Médaillée de bronze en 2019, Priscilla Morand pourrait voir l’édition 2020 être annulée

La fédération mauricienne de Judo (FMJ) a su dans une certaine mesure tirer sa tête de l’eau durant cette saison 2019. Après avoir brillé lors des Jeux des Iles de l’océan Indien (JIOI) et aux championnats d’Afrique en Afrique du Sud en avril dernier, cette fédération pourrait bien se retrouver sur la bonne voie au cours des prochaines années. Reste que certains judokas n’ont pas su être à la hauteur au niveau régional et continental. Ce qui laisse perplexe quant à leur progression.

Comme la plupart des fédérations sportives à Maurice, les 10es Jeux des Iles de l’océan Indien ont été une référence au cours de cette saison. L’apport et l’expertise du Directeur technique national (DTN) le Français Baptiste Leroy y sont sans doute pour beaucoup. Son travai doit être salué, car il a permis à cette discipline de retrouver un nouveau souffle. Il a ainsi su trouver la bonne stratégie et surtout instituer un plan bien établi et défini pour remettre le judo mauricien sur de bons rails. Dans ce contexte, on doit mettre en exergue la prestation aux derniers JIOI, où sur les quatorze engagés, onze se sont retrouvés en finale, alors que six médailles d’or ont été décrochées par Louis Bégué (-66 kg), Rémy Feuillet (-90kg), Priscilla Morand (-48kg), Christiane Legentil (-52 kg), Christina Spéville (- 78 kg), sans oublier la médaille d’or obtenue dans la compétition par équipes au niveau féminin. Sept médailles d’argent ont également été obtenues, et ce, par l’entremise de Hansley Adonis (-100 kg), Sébastien Perrine (+ 100 kg), Danielito Perrine (-73 kg) et la sélection masculine, Sarah Sylva (-57 kg), Kimberley Jean Pierre (-63 kg) et Tracy Durhone (+ 78 kg). Quant Bryan Étienne (-81 kg), capitaine de l’équipe masculine et Noémie Evenor (-70 kg), ils se sont retrouvés sur la troisième marche du podium.

Si on se base sur les médaillés d’or de cette compétition, on constate que deux d’entre eux sont des expatriés, à savoir, Priscilla Morand et Rémi Feuillet, tandis que quatre autres viennent de Rodrigues. Qu’en est t-il donc de la progression de Sarah Sylva, Pascal Laurent, Bryan Étienne et Tracy Durhone entre autres ? Si cette dernière manque encore d’expérience, les trois autres n’ont pas été à la hauteur des espérances cette année, que ce soit sur la scène régionale et continentale.

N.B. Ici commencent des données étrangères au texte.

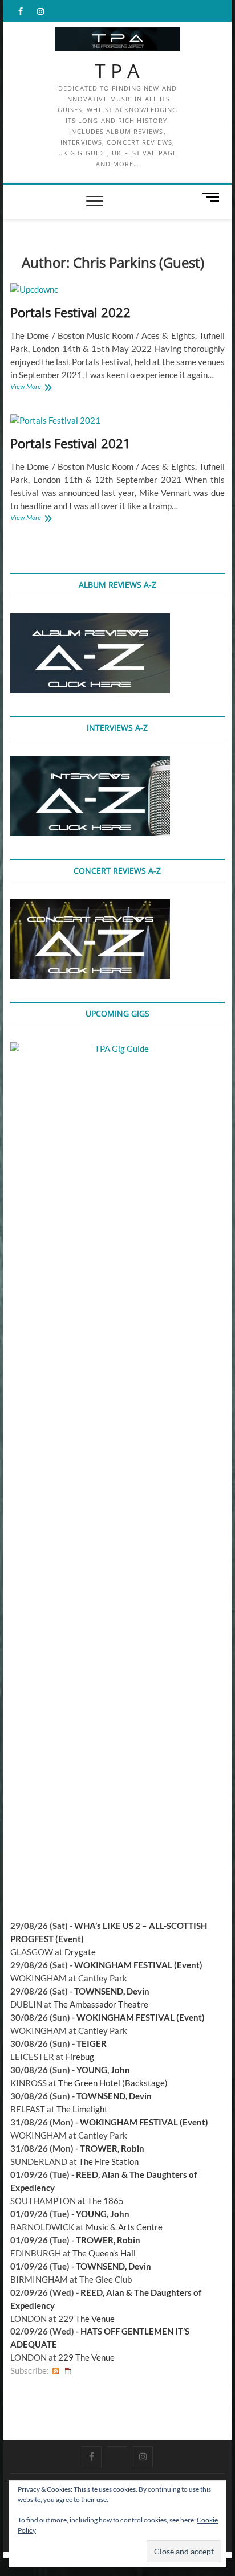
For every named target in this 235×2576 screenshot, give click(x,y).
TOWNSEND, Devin (111, 1991)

Pour ce qui est des championnats d’Afrique, Priscilla Morand, qui évolue en Suisse, a été la seule Mauricienne à décrocher un podium, en décrochant la médaille de bronze. Quant aux autres judokates, Kimberley Jean Pierre et Tracy Durhone, elles ont terminé à la cinquième place. Chez les hommes, les locaux se situent toujours à un niveau inférieur sur le continent. Néanmoins, les médailles de bronze de Rémi Feuillet et du Rodriguais Sébastien Perrine, aux Jeux d’Afrique tenus en août dernier au Maroc, ont permis à ce que Maurice puisse se faire sa place au soleil à ce niveau.  Le constat demeure que les années se suivent, et les judokas mauriciens n’arrivent plus à décrocher le titre suprême. Les deux derniers judokas mauriciens à avoir accèder à la plus haute marche africaine ont été Marie Michèle St-Louis et Jean Claude Raphaël. C’était en 1998 au Sénégal. « Au niveau des filles, je pense que cela viendra rapidement . Par contre, du coté masculin, il reste un gros travail à faire, car les  judokas africains possèdent une longueur d’avance sur Maurice », affirme le DTN.

Anom Petrapermal (entraîneur national) : « La meilleure année de la FMJ »

Après avoir épaulé Baptiste Leroy durant cette année, l’entraîneur national, Anom Petrapermal, se dit satisfait des performances des judokas et affirme que la fédération locale a connu sa meilleure année depuis un certain temps déjà. « Nous ne pouvons qu’être satisfaits de cette année qui a été riche en performances. C’est sûr que les Rodriguais et les expatriés ont très performants, mais les judokas locaux n’ont pas pour autant démérité. Il ne faut pas faire de comparaison entres les judokas. Les locaux ont du faire face à leur emploi du temps au niveau professionnel, et sont malheureusement tombés sur des mauvais tirages. L’expérience du DTN a été très bénéfique à la FMJ car il a su instaurer un état d’esprit très sérieux aux judokas. Selon moi, c’est la meilleure année de la FMJ depuis quelques temps, et nous ne pouvons qu’être fiers, car cela constitue un gros travail d’équipe », fait-il ressortir.